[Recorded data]
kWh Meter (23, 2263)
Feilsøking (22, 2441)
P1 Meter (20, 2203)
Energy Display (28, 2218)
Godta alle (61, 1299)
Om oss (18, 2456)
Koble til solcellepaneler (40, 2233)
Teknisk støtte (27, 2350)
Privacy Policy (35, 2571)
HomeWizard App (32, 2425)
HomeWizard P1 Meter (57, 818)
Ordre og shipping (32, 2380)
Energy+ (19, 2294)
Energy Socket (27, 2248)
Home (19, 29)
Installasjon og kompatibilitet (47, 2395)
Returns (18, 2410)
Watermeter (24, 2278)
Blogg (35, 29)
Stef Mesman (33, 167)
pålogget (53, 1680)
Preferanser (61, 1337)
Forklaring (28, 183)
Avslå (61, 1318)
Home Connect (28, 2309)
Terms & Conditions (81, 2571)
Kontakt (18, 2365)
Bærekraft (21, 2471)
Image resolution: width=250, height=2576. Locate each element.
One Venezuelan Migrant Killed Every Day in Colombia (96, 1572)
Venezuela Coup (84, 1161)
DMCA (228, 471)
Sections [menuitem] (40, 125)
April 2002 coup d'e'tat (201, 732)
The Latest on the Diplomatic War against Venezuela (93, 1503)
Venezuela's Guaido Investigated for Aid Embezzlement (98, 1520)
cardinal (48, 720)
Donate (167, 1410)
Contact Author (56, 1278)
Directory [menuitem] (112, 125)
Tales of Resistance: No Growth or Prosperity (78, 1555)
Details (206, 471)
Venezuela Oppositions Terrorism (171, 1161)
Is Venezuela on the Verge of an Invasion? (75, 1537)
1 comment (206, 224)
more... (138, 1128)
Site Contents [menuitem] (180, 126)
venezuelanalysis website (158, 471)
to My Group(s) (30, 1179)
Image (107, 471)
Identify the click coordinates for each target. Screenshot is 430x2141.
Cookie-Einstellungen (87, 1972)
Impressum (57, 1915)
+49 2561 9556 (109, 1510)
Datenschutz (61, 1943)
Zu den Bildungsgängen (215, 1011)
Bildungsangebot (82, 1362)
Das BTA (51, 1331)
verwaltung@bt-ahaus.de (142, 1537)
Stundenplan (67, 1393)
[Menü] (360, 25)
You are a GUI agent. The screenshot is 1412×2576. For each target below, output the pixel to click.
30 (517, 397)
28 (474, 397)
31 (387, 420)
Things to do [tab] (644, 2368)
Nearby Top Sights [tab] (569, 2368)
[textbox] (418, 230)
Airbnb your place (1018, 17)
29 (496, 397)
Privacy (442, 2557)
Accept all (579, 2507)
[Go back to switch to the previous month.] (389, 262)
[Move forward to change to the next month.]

### Exercise details:
Print every record above exactly as it was given.

### Expected answer:
kWh Meter (23, 2263)
Feilsøking (22, 2441)
P1 Meter (20, 2203)
Energy Display (28, 2218)
Godta alle (61, 1299)
Om oss (18, 2456)
Koble til solcellepaneler (40, 2233)
Teknisk støtte (27, 2350)
Privacy Policy (35, 2571)
HomeWizard App (32, 2425)
HomeWizard P1 Meter (57, 818)
Ordre og shipping (32, 2380)
Energy+ (19, 2294)
Energy Socket (27, 2248)
Home (19, 29)
Installasjon og kompatibilitet (47, 2395)
Returns (18, 2410)
Watermeter (24, 2278)
Blogg (35, 29)
Stef Mesman (33, 167)
pålogget (53, 1680)
Preferanser (61, 1337)
Forklaring (28, 183)
Avslå (61, 1318)
Home Connect (28, 2309)
Terms & Conditions (81, 2571)
Kontakt (18, 2365)
Bærekraft (21, 2471)
Image resolution: width=250, height=2576. Locate each element.
One Venezuelan Migrant Killed Every Day in Colombia (96, 1572)
Venezuela Coup (84, 1161)
DMCA (228, 471)
Sections [menuitem] (40, 125)
April 2002 coup d'e'tat (201, 732)
The Latest on the Diplomatic War against Venezuela (93, 1503)
Venezuela's Guaido Investigated for Aid Embezzlement (98, 1520)
cardinal (48, 720)
Donate (167, 1410)
Contact Author (56, 1278)
Directory [menuitem] (112, 125)
Tales of Resistance: No Growth or Prosperity (78, 1555)
Details (206, 471)
Venezuela Oppositions Terrorism (171, 1161)
Is Venezuela on the Verge of an Invasion? (75, 1537)
1 comment (206, 224)
more... (138, 1128)
Site Contents [menuitem] (180, 126)
venezuelanalysis website (158, 471)
to My Group(s) (30, 1179)
Image (107, 471)
Identify the click coordinates for each target. Screenshot is 430x2141.
Cookie-Einstellungen (87, 1972)
Impressum (57, 1915)
+49 2561 9556 (109, 1510)
Datenschutz (61, 1943)
Zu den Bildungsgängen (215, 1011)
Bildungsangebot (82, 1362)
Das BTA (51, 1331)
verwaltung@bt-ahaus.de (142, 1537)
Stundenplan (67, 1393)
[Menü] (360, 25)
You are a GUI agent. The screenshot is 1412×2576. For each target below, output the pixel to click.
30 (517, 397)
28 (474, 397)
31 (387, 420)
Things to do [tab] (644, 2368)
Nearby Top Sights [tab] (569, 2368)
[textbox] (418, 230)
Airbnb your place (1018, 17)
29 (496, 397)
Privacy (442, 2557)
Accept all (579, 2507)
[Go back to switch to the previous month.] (389, 262)
[Move forward to change to the next month.]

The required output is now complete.